The backpack program at GCHS is designed to help students who may not have enough food at home. It is designed to be a supplement for the weekend when students don’t have access to a school breakfast or lunch. In recent years, there has been a growing need for schools to help students get the nutrition they need while away from school.
Childhood hunger is a major issue in America. According to FeedingAmerica.org, 1 in 6 children may not know where their next meal is coming from. This is an increase due to the pandemic and parents losing jobs. Kentucky has an even higher rate, with 1 in 5 children not knowing where their next meal comes from. Hunger can lead to issues in school for students, because they might not be able to concentrate as much. Some students may be more focused on getting their next meal.
Cheri Risher, GCHS’s school social worker, acknowledged that food insecurity is a problem in the school for some, and she works with families to address their basic needs through the school’s backpack program. Students can pick up a backpack weekly that is packed with enough non-perishable items to cover breakfast, lunch and snacks for the days away from school. These items are non-perishable so that nothing can spoil. The students pick up their backpack every Friday to take home for the weekend.
Risher works at the start of each year to determine who may need the extra assistance. “We do a survey in order to figure out which students need the program,” Risher said. The program is especially important right now due to the pandemic and the fact that many parents have lost their jobs. Risher stated, “At Great Crossing, I have 25 students in the program, but I think more kids could use it. However, they might be uncomfortable.” While Risher sends out her survey at the beginning of each year to determine need, a student can enter the program at any point during the year if the family’s situation changes.

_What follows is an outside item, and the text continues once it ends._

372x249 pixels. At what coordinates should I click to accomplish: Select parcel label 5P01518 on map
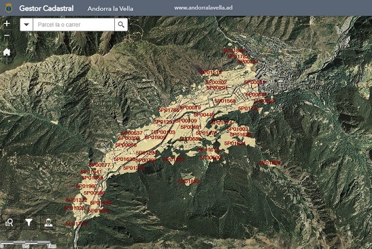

The program is primarily funded through community donations. In the past, GCHS had churches sponsor the program. However, the pandemic interfered with many churches ability to fundraise, and they had to pause their participation in the program. The largest support of the program this year has been GCHS parent Julie Amburgey.
Amburgey has helped with the backpack program at SCMS ever since she was able to, which has been about 12 years. She learned that the program existed at Garth Elementary and she has worked to support several other schools in the district as well. She currently works to provide items for SCMS and GCHS.
While Amburgey got involved as an individual, she has now rallied her neighbors in Canewood to become involved with the program. “My neighborhood in Canewood provided foods such as granola bars and pretzels. They drop the food off at my doorstep, and then I take it to the school. I have about 30-40 people who help me.” Juett Heating and Air, Amburgey’s employer, has also been able to donate items to the program on a regular basis.
Amburgey talked about how times were hard for her growing up, and how she is able to relate to these kids. She commented, “This program is important, because we all come from different backgrounds. It was harder for me when I was younger, so I know what these kids are going through. This is a very meaningful program to me.” Amburgey said she plans to always support this program, even once her children are out of school.
Risher also talked about how the community is able to help. “We are always accepting donations. Any non-perishable food items are great.” Suggested items include cereal bars, poptarts, beef jerky, fruit/applesauce cups, chips and pasta items. Household basics such as laundry detergent, toothbrushes, toothpaste, deodorant, shampoo/conditioner and body wash are also needed. Individuals are also able to make cash donations as well.
Donations can be brought anytime during school hours.